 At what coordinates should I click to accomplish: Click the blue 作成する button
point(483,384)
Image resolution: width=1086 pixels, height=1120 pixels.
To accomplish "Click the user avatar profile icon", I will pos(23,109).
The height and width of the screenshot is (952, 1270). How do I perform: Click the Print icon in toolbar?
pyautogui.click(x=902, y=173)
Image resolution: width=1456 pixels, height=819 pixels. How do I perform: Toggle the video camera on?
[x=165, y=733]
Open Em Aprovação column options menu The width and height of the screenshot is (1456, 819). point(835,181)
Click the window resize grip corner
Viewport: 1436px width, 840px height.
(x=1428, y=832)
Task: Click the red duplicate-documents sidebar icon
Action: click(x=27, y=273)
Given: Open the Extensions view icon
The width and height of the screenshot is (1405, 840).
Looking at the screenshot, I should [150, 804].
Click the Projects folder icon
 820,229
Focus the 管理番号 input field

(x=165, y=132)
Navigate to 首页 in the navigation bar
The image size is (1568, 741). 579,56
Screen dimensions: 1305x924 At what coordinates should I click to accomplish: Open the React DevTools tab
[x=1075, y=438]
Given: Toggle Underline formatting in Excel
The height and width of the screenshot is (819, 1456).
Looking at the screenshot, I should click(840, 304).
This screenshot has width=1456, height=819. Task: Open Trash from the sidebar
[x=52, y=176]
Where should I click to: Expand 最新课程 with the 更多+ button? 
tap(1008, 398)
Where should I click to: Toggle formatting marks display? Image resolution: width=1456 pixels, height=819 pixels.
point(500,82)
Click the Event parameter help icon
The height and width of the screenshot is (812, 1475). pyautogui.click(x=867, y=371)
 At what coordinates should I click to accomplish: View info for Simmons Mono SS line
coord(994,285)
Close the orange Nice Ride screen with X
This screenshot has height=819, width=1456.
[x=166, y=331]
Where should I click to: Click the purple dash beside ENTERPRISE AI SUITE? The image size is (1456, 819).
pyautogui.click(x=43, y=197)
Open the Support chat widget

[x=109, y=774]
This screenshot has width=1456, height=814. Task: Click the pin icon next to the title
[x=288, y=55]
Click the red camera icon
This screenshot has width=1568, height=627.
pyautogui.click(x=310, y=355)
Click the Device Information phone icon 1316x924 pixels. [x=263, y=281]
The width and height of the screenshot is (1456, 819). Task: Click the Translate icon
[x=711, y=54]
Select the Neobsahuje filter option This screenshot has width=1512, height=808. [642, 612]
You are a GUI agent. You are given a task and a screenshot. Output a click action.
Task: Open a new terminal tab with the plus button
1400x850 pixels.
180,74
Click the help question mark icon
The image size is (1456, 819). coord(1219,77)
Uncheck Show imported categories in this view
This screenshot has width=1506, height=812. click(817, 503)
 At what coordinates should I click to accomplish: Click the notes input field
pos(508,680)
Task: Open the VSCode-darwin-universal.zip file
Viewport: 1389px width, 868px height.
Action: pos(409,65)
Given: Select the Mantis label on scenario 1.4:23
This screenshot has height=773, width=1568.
**********
■ **What the task requires**: Set down, exactly as they appear, the line holding "Task: Open the" and every line after it until the records end.

■ **Result**:
Task: Open the VSCode-darwin-universal.zip file
Viewport: 1389px width, 868px height.
Action: pos(409,65)
Given: Select the Mantis label on scenario 1.4:23
This screenshot has height=773, width=1568.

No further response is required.